**Material supplied:**
Content starts
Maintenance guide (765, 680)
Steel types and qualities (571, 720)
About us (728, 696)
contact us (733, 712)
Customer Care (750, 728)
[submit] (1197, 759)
Content ends
**Task:**
Write out the records above exactly as given.

**Output of the task:**
Maintenance guide (765, 680)
Steel types and qualities (571, 720)
About us (728, 696)
contact us (733, 712)
Customer Care (750, 728)
[submit] (1197, 759)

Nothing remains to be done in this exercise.